READING TEXT:
******************************

Because the challenger aborted, we know that \(\tau \ne \tau ^{'}\) and that \(\tau ^{'}\) passes the verification equation \(e(\tau ^{'},g)=e(\prod \limits _{i\in I}H(m_i)^{\pi _i}\cdot \omega ^{\varphi ^{'}},y)\). Observe that if \(\varphi ^{'}= \varphi \), it follows from the verification equation that \(\tau ^{'} = \tau \), which contradicts our assumption above. Therefore, it must be the case that \(\varDelta \varphi \) is nonzero, here we define \(\varDelta \varphi =\varphi ^{'}-\varphi \).

With this in mind, we show that if the adversary win Game 2 and causes the challenger to abort, we can construct a simulator to solve CDH problem.

Given the values g, \(g^x\), \(h\in G\) as inputs, the goal of the simulator is to output \(h^x\). The simulator behaves like the challenger in Game 2 and interacts with the adversary as follows:

1. (1)

   To generate a tag key, the simulator sets the public key y to \(g^x\), and then forwards y to the adversary.

2. (2)

   The simulator programs the random oracle H and keeps a list of queries to respond consistently. Upon receiving the adversarys queries, the simulator chooses a random \(r\leftarrow Z_p\) and responds with \(g^r \in G\). It also responds queries of the form \(H(m_i)\) in a special way, as we will see below.

3. (3)

   When requested to store the data file which is divided into n blocks \(\{m_i\}_{1\le i \le n}\), the simulator responds as follows. It firstly chooses a random block \(m_i\). For each \(1\le i \le n\), the simulator chooses a random value \(r_i \leftarrow Z_p\) and sets \(\omega = g^a h^b\) for \(a,b \leftarrow Z_p\), then it outputs \(H(m_i)=g^{r_i}h^{-m_i}\). Therefore, the simulator can compute the tag \(\tau _i=(H(m_i)\cdot \omega ^{m_i})^x=(g^{r_i}h^{-m_i}\cdot (g^a h^b)^{m_i})^x\).

4. (4)

   The simulator continues interacting with the adversary until the adversary succeeds in responding with a tag \(\tau ^{'}\) that is not equal to the expected tag \(\tau \). After receiving the valid proof \(P^{'}\) from the adversary, the simulator is able to compute \(e(\tau ^{'}/\tau ,g)=e(\omega ^{\varDelta \varphi },g)=e((g^a h^b)^{\varDelta \varphi },g)\).

Rearranging terms yields \(e(\tau ^{'}\tau ^{-1}y^{-a\varDelta \varphi },g)=e(h,y)^{b\varDelta \varphi }\).

Since \(y=g^x\), we obtain \(h^x=(\tau ^{'}\tau ^{-1}y^{a\varDelta \varphi })^{\frac{1}{b\varDelta \varphi }}\). To analyze the probability that the challenger aborts in the game, we only need to compute the probability that \(b\varDelta \varphi =0~(\)mod p). Because b is chosen by the challenger and hidden from the adversary, the probability that \(b\varDelta \varphi =0~(\)mod p) will be only 1 / p, which is negligible.

Therefore, if there is a non-negligible difference between the adversarys probabilities of success in Game 1 and Game 2, we can construct a simulator that solves CDH problem by interacting with the adversary.

******************************

STATED GOAL:
Answer from the proof:
1. What does the simulator set the public key y to?
2. How does the simulator set ω when asked to store the data file?
3. What probability does the proof give that bΔφ = 0 (mod p)?
The data further down has no connection to the proof above.

GIVEN MATERIAL:

******************************

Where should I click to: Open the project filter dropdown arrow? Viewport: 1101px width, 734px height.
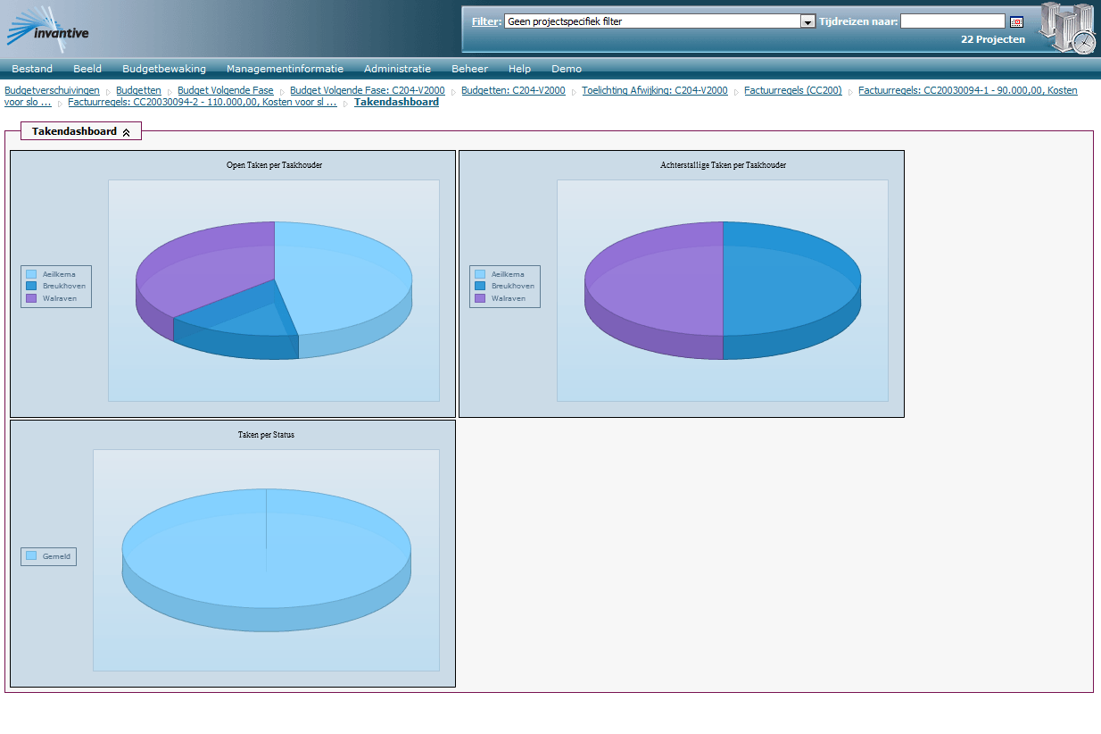click(x=807, y=21)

******************************

EXPECTED ANSWER:
1. g^x
2. ω = g^a h^b, with a and b chosen from Z_p
3. 1/p